Only the lines of the data holding the string "Identify" need to be returned.

*Available data*
-- Opening Marker --

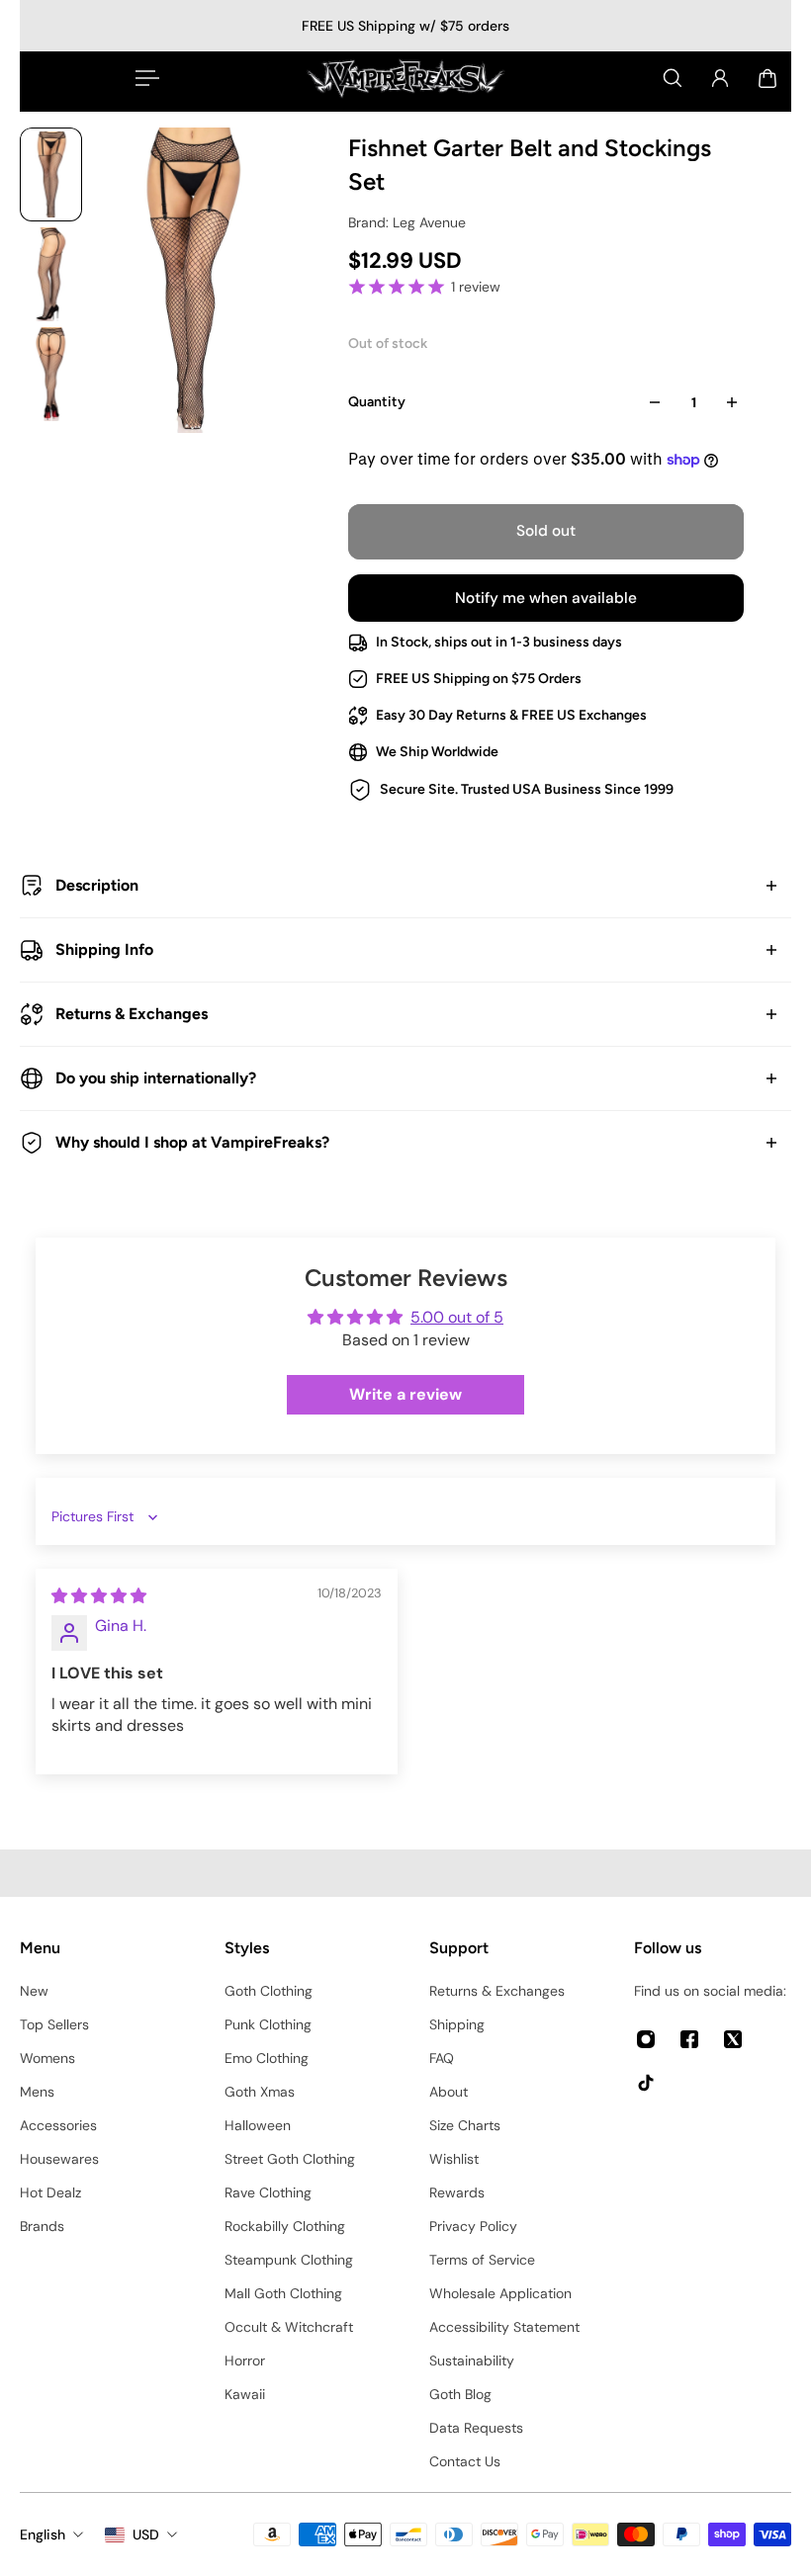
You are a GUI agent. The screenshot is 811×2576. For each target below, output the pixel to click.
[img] (98, 1596)
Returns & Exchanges (131, 1013)
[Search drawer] (672, 78)
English (42, 2534)
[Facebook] (689, 2039)
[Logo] (405, 78)
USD (146, 2534)
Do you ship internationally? (155, 1078)
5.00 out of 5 (456, 1317)
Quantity (377, 401)
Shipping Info (104, 949)
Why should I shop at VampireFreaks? (192, 1142)
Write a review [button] (405, 1394)
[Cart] (767, 78)
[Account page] (720, 78)
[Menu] (143, 78)
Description (96, 885)
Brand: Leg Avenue (407, 222)
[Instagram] (646, 2039)
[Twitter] (733, 2039)
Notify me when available (546, 598)
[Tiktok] (646, 2082)
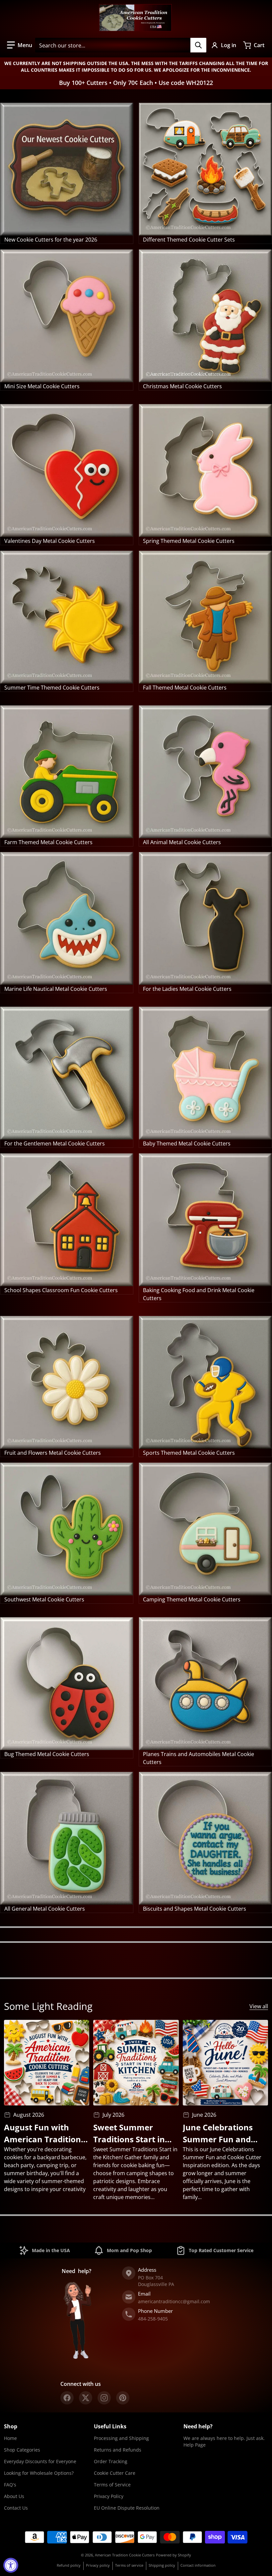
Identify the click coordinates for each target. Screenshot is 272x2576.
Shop (10, 2426)
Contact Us (16, 2508)
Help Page (194, 2445)
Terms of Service (112, 2484)
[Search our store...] (198, 45)
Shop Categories (22, 2450)
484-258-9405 (153, 2319)
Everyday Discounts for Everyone (40, 2461)
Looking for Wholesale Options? (39, 2473)
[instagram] (104, 2397)
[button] (19, 45)
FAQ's (10, 2484)
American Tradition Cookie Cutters (125, 2554)
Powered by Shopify (173, 2554)
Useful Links (110, 2426)
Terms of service (129, 2565)
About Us (14, 2496)
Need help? (198, 2426)
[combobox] (120, 45)
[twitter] (85, 2397)
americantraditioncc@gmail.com (174, 2301)
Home (10, 2438)
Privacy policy (98, 2565)
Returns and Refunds (117, 2450)
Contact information (198, 2565)
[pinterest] (122, 2397)
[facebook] (67, 2397)
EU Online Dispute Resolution (127, 2508)
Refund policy (69, 2565)
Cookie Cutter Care (114, 2473)
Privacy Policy (108, 2496)
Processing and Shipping (121, 2438)
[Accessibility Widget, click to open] (10, 2565)
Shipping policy (162, 2565)
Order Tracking (110, 2461)
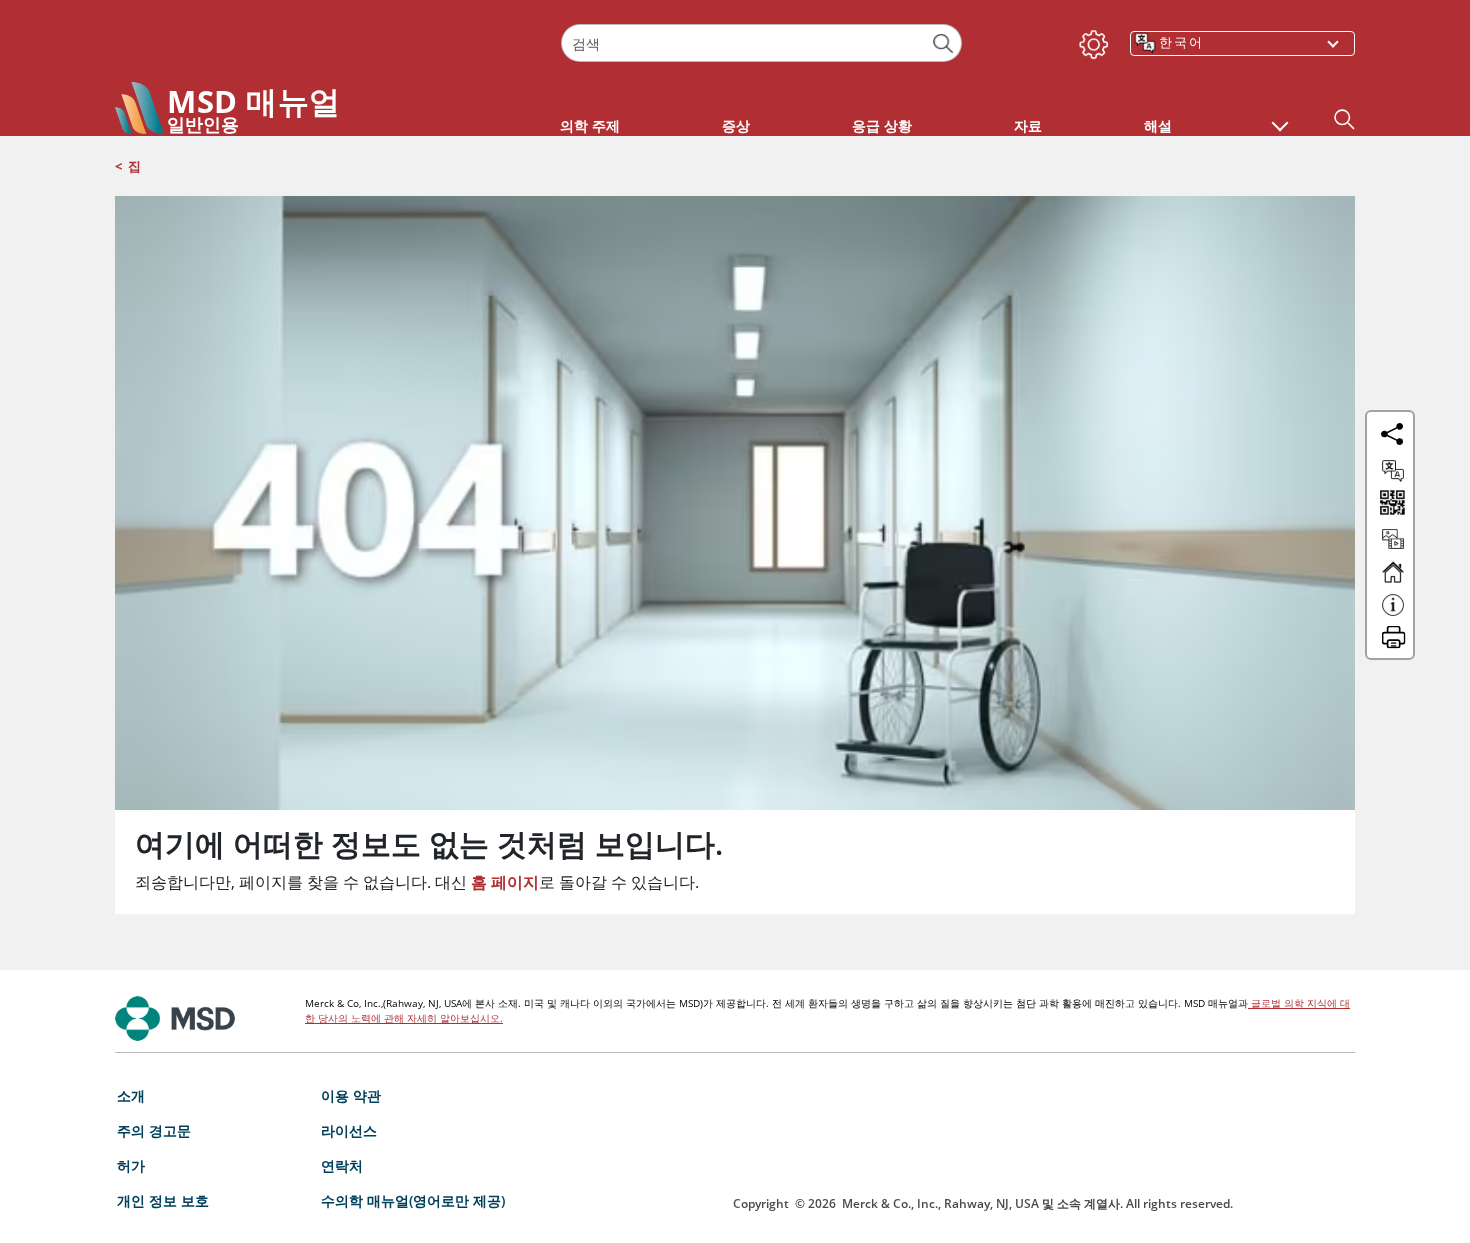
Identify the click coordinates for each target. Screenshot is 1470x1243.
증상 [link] (736, 125)
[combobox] (761, 43)
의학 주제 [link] (590, 125)
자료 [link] (1028, 125)
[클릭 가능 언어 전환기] (1393, 471)
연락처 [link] (342, 1165)
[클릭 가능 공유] (1392, 434)
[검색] (943, 43)
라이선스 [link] (349, 1130)
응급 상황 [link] (882, 125)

-- Closing Marker --

*Answer area*
Identify the click coordinates for each target. Screenshot is 272x2576.
Identify the click coordinates for each target. Screenshot is 1470x1243.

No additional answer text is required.